Повесть «Муму» имеет определенное сходство с известным рассказом Герцена («Былое и думы», гл. XI, Крутицкие казармы) о старом солдате, который по просьбе своего командира жестоко и без сожаления убивает молдаванку, которая полюбила другого офицера: «Можно, мол, ваше высокоблагородие, – говорим мы ему, да и припасли с товарищем мешочек; сидим-с; только едак к полуночи бежит молдаванка; мы, знаете, говорим ей: «Что, мол, сударыня, торопитесь?» – да и дали ей по голове: она, голубушка, не пикнула, мы ее в мешок да и в реку».[114] Герцен так характеризует этого солдата: «Старик, о котором идет речь, был существо простое, доброе и преданное за всякую ласку… Он делал кампанию 1812 года, грудь его была покрыта медалями…»[115] Повествователя поражает прежде всего «детская беспечность», с которой старый жандарм рассказывает эту историю.

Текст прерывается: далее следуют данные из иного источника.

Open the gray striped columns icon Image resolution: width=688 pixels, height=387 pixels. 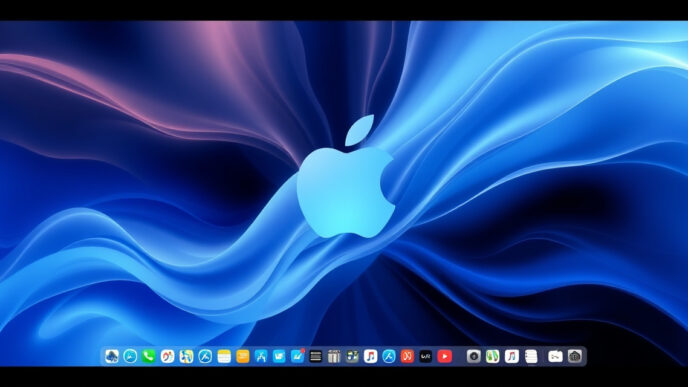click(334, 356)
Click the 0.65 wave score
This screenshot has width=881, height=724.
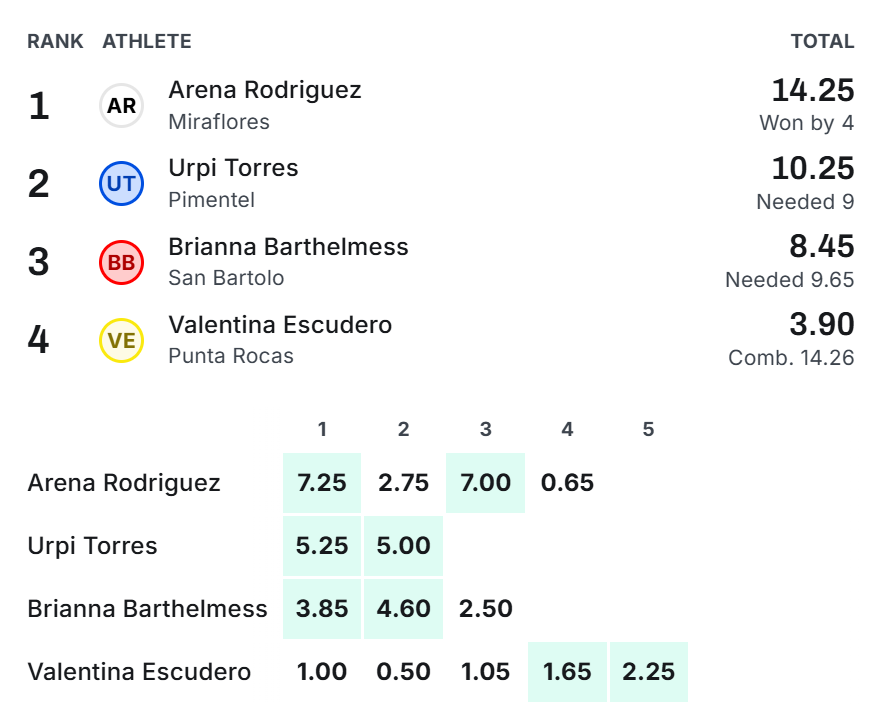(x=567, y=483)
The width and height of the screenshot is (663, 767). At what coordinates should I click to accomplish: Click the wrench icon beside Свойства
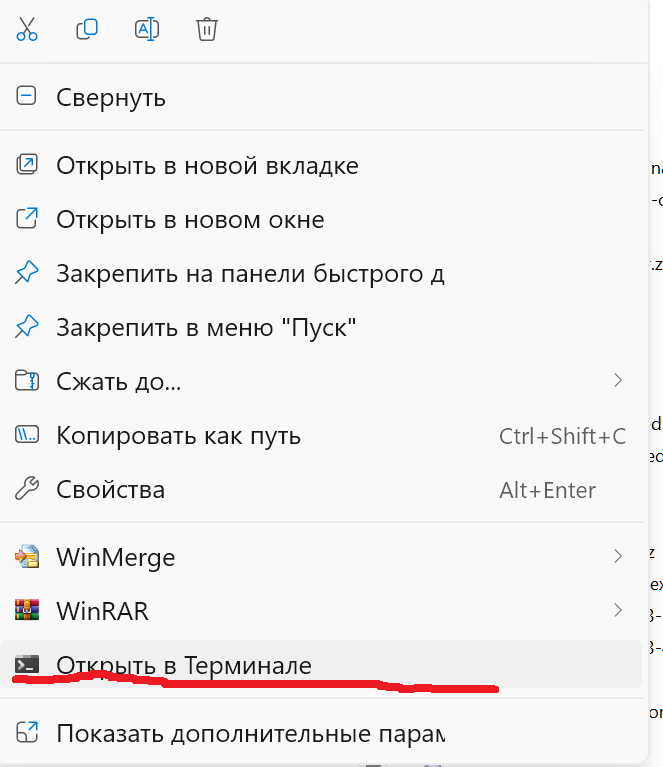[x=27, y=490]
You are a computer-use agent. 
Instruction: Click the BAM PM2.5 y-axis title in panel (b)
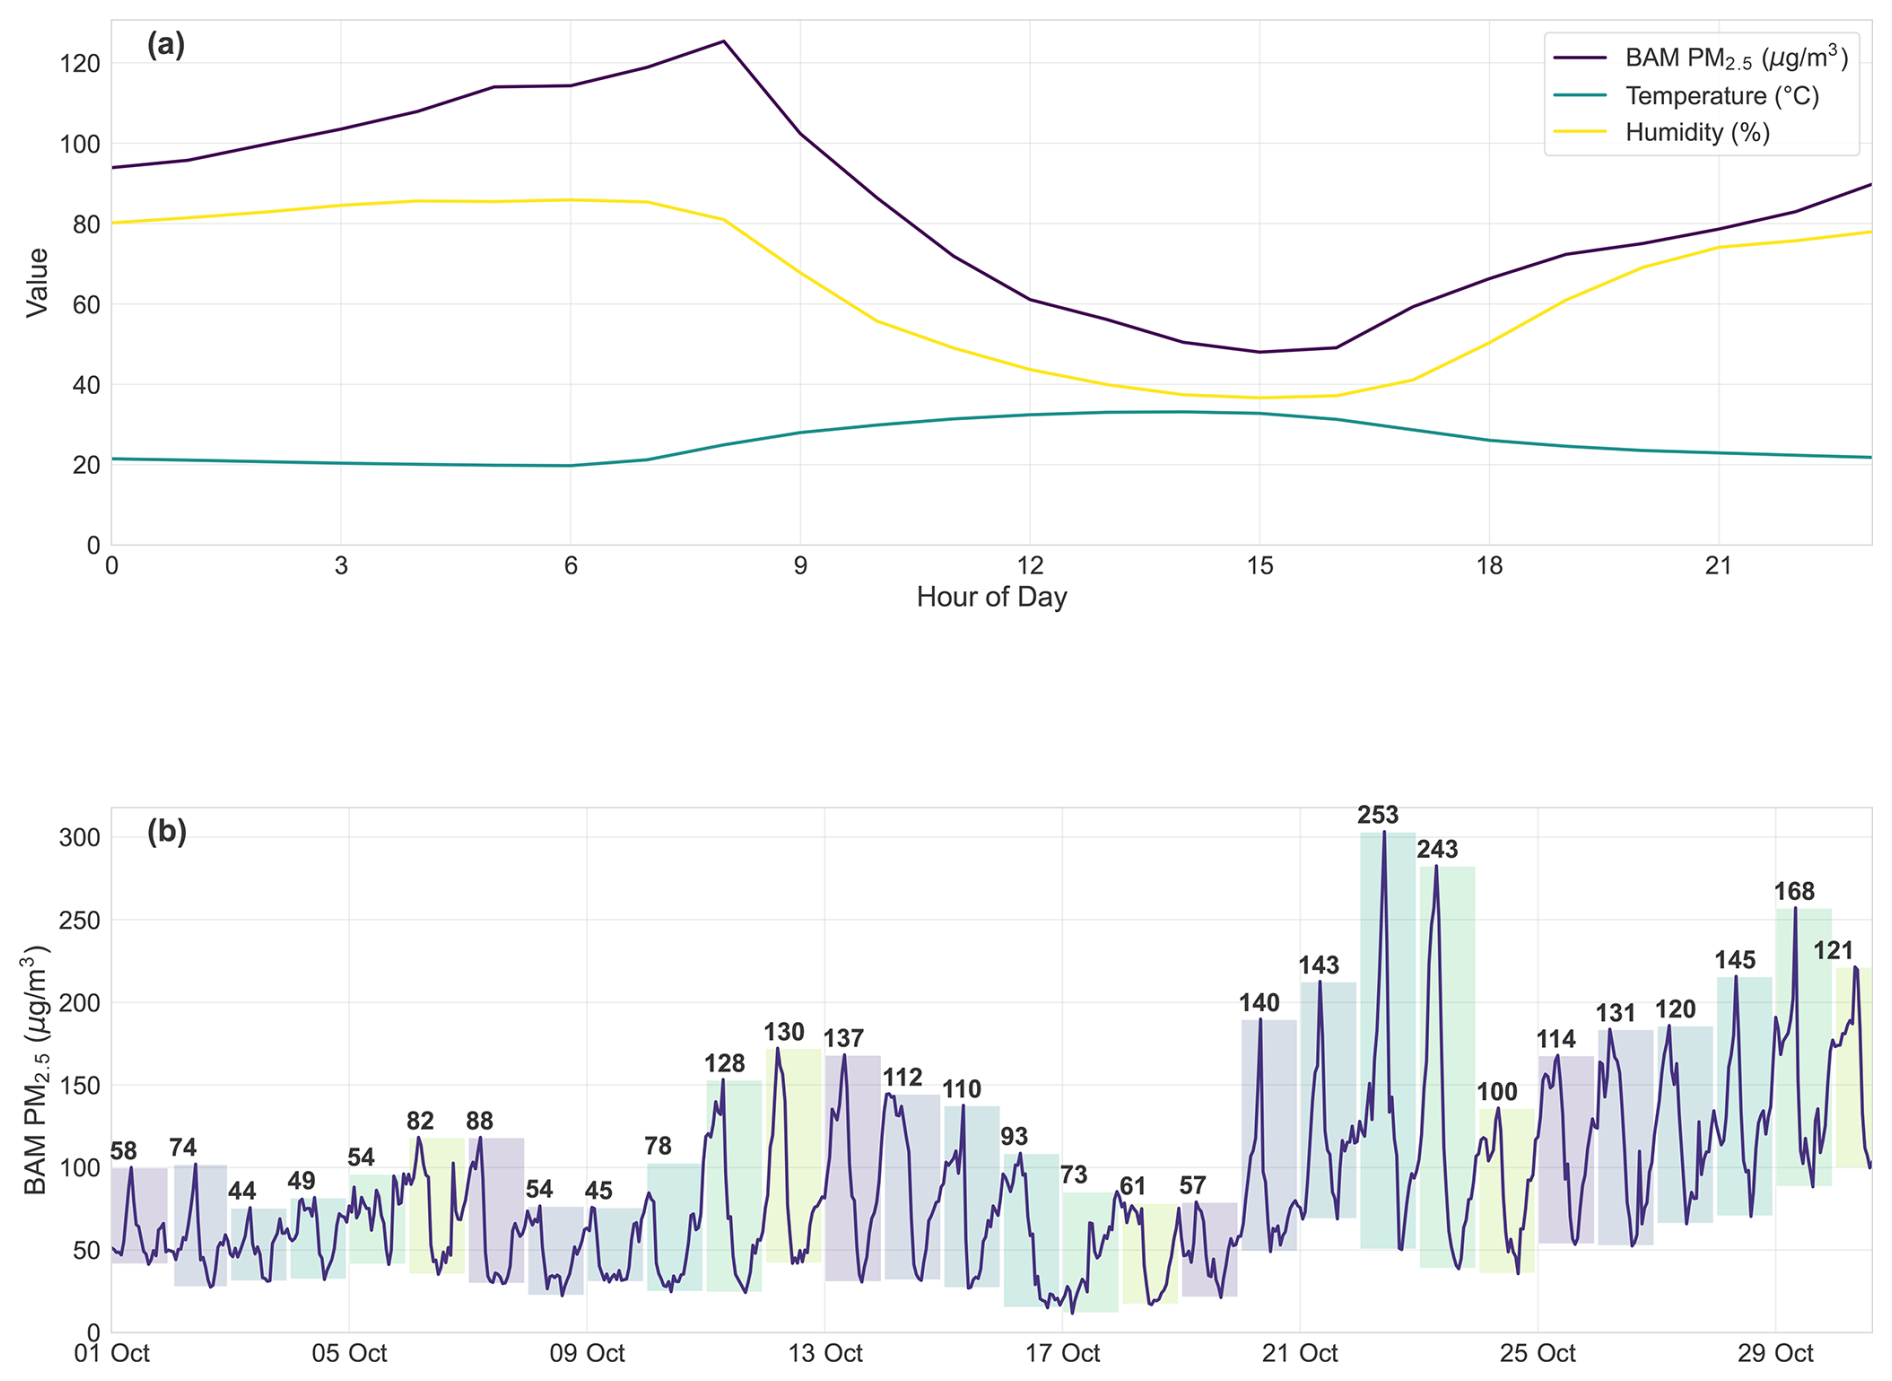point(37,1069)
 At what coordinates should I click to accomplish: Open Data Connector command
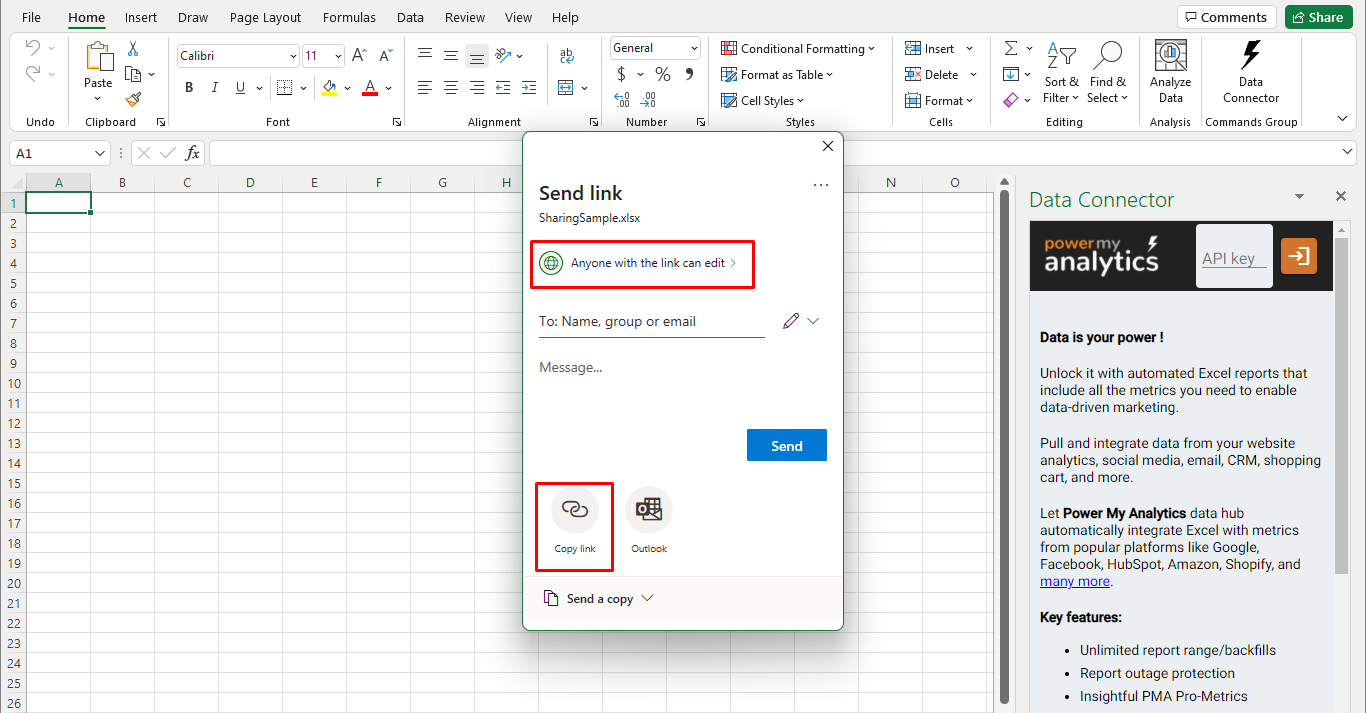pos(1250,70)
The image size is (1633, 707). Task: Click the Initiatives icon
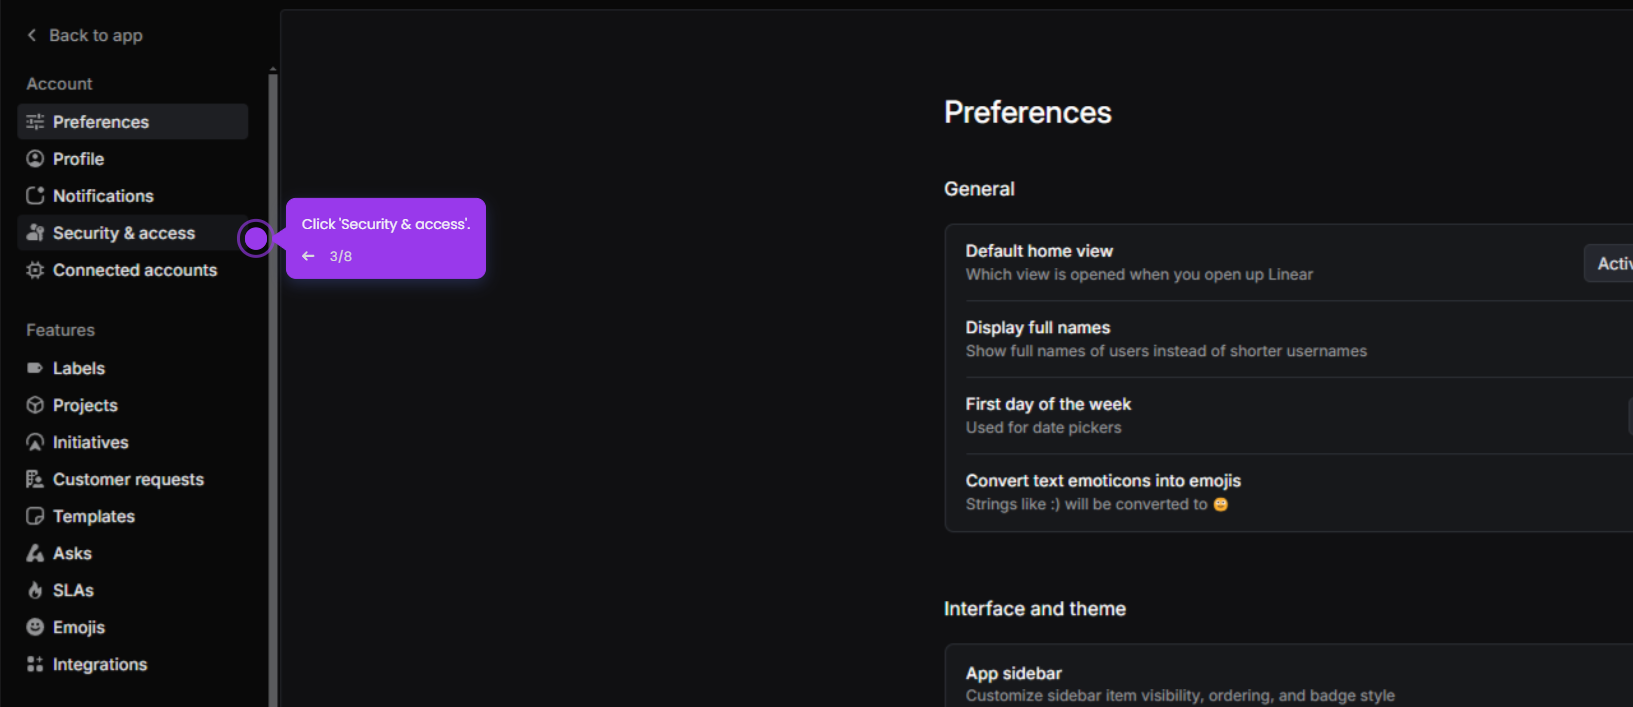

Как мы видим, здесь присутствует то же сочетание противоречивых начал: доброта, преданность, мужество и ничем не объяснимая жестокость. Скорее всего, два великих художника отразили по-разному какое-то общее явление, причем явление это явно было обусловлено определенными социальными обстоятельствами, уродующими саму природу человеческой личности.
Чернышевский в своей статье «Не начало ли перемены? Рассказы Н. В. Успенского», определяет целую тенденцию в русской литературе, которая направлена уже не столько на умиление перед страданиями народа, перед его духовными качествами, сколько на то, чтобы сказать самую жестокую правду о нем. Критик подчеркивает, что изображение народа в умилительной форме было продиктовано определенными историческими обстоятельствами: «По нашему мнению, источник непобедимого влечения к приукрашиванию народных нравов и понятий был и похвален, и чрезвычайно печален… Если положение представляется безнадежным, вы толкуете только о том, какие хорошие качества находятся в несчастном, как безвинно он страдает, как злы к нему люди и так далее. Порицать его самого показалось бы вам напрасной жестокостью, говорить о его недостатках – пошлой бесчувственностью. Ваша речь о нем должна быть панегириком ему – говорить в ином тоне было бы вам совестно. Но совершенно другое дело когда вы понимаете, что… может быть отстранена… Тогда вы не распространяетесь о его достоинствах, а беспристрастно вникаете в обстоятельства, от которых происходит его беда».[116]
Итак, по мнению Чернышевского, писать о народе, как писал Гоголь об Акакие Акакиевиче, нельзя: «Ни одного слова жестокого или порицающего. Все недостатки прячутся, затушевываются». Именно жестокая, горькая правда о собственном народе и кажется критику наиболее приемлемой накануне 1861 года.[117]